[tex-k] [rhn-admin@rhn.redhat.com: RHN Errata Alert: Command execution vulnerability in dvips]
Tomas G. Rokicki
rokicki@CS.Stanford.EDU
Tue, 15 Oct 2002 08:20:25 -0700
I am not sure whether this has been fixed or not.
Further, I suspect it hasn't been.
There is #ifdef SECURE, but I'm not even sure that covers all the
possibilities.
Dvips uses popen() and system() in 11 different places, and not all
of them appear to be appropriately protected.
I was not aware of this advisory before this time. I will have to
spend some time and determine what the impact is. I will also spend
some time and close all the obvious popen/system issues in dvips.
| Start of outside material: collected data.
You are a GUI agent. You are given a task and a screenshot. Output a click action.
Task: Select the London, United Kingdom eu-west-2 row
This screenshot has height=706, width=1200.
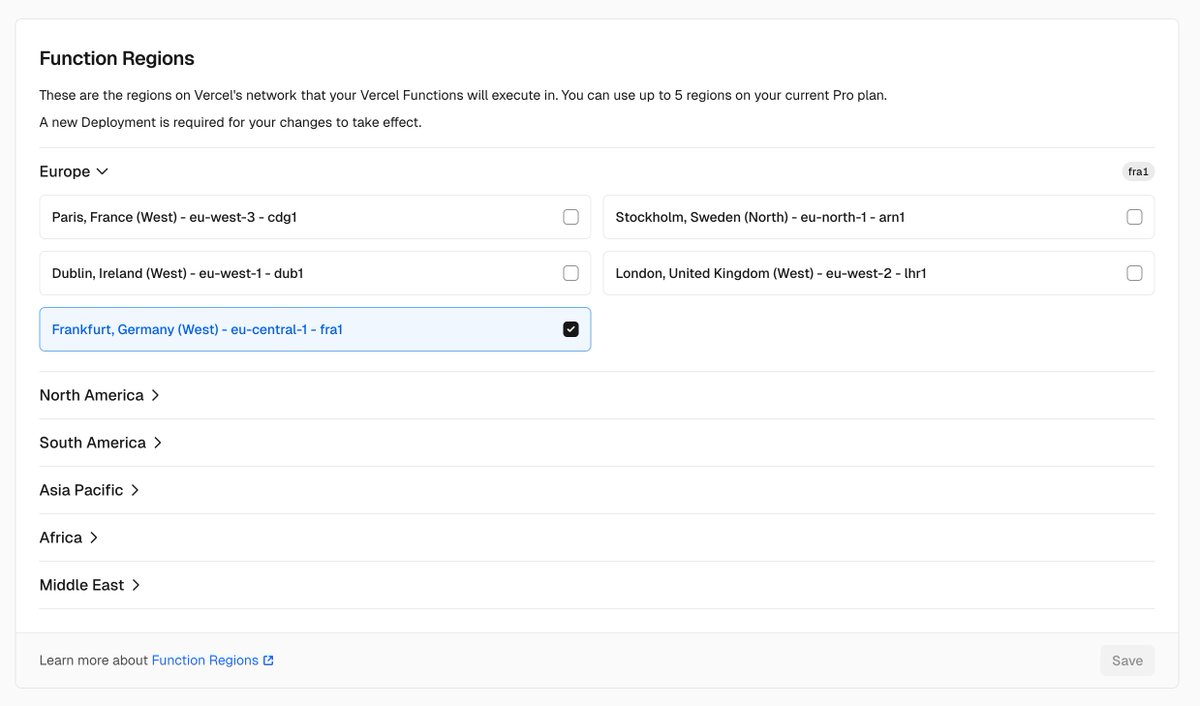pyautogui.click(x=879, y=273)

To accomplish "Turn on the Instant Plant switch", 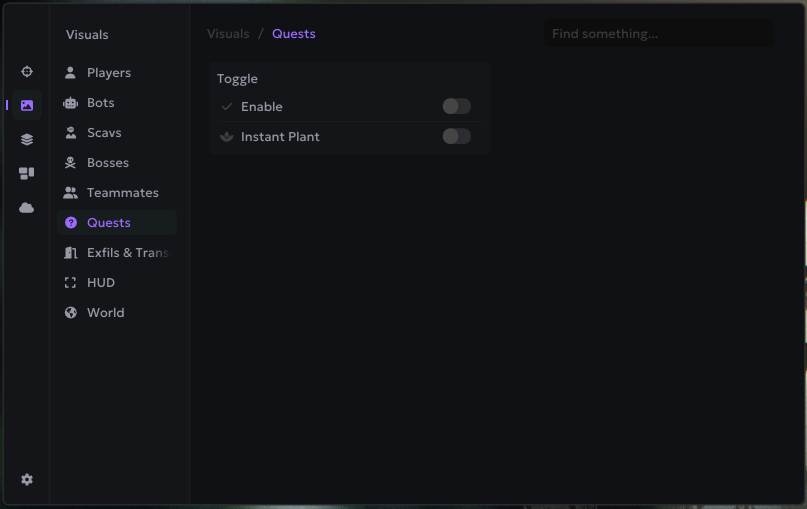I will tap(456, 136).
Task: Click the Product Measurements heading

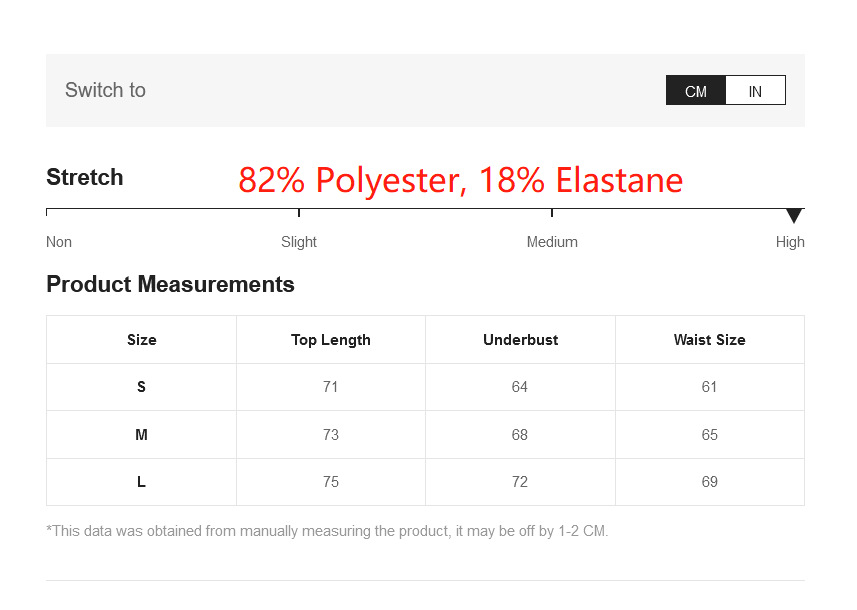Action: [170, 285]
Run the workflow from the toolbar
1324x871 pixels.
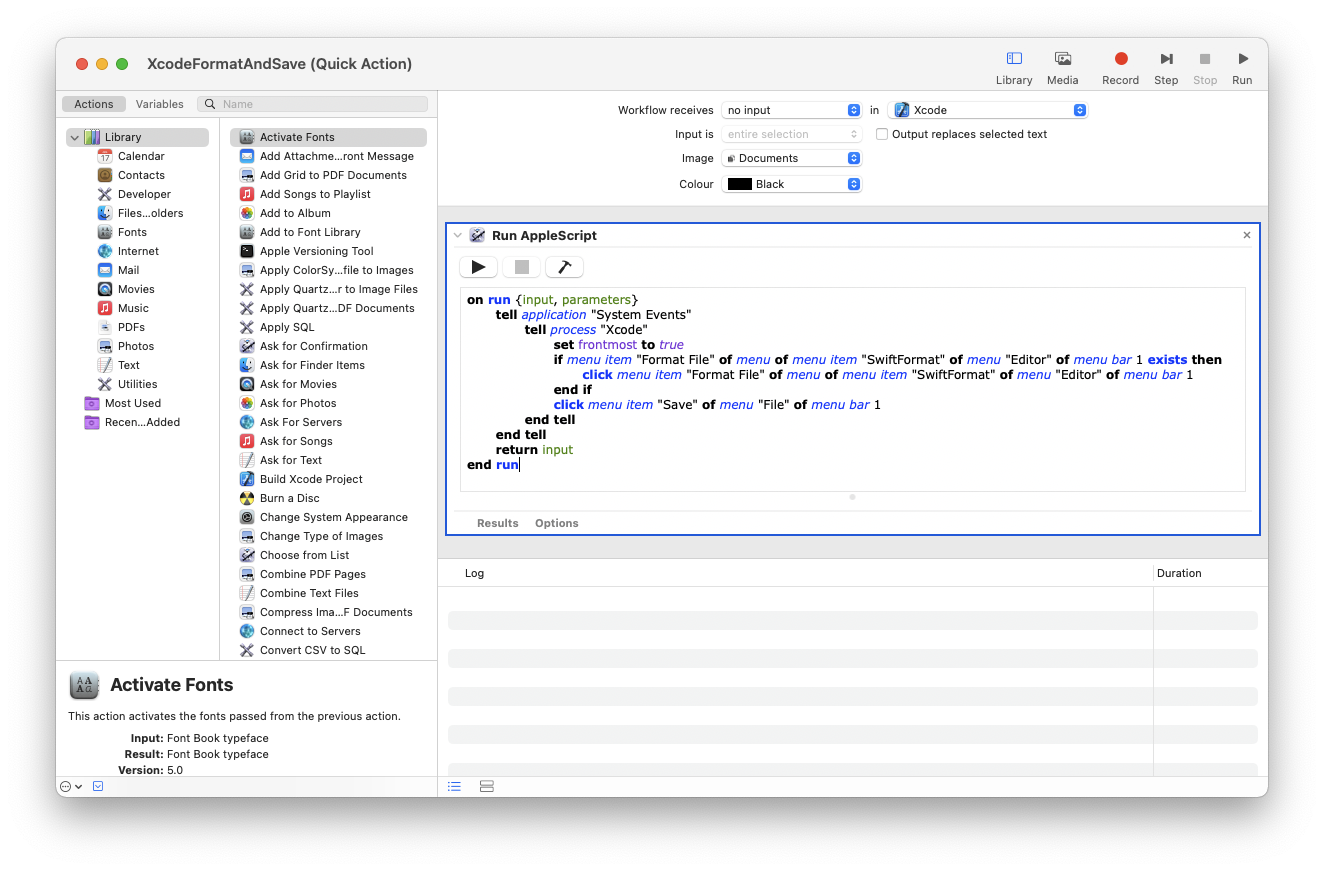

I'm not sure how paranoid I need to be. The makefont subroutine
executes scripts, which might be insecure or might execute binaries
without hardwiring a path, which can then be hijacked, etc. But I
will spend some time on it, probably next week (the 25th and 26th
of October).
There is some ancient functionality in there (the use of tek2ps
and iff2ps to convert Tektronix graphics and Amiga IFF format to
PostScript, neither of which are probably used by anyone) that
might be hijacked.
This *may* end up reducing the functionality of dvips.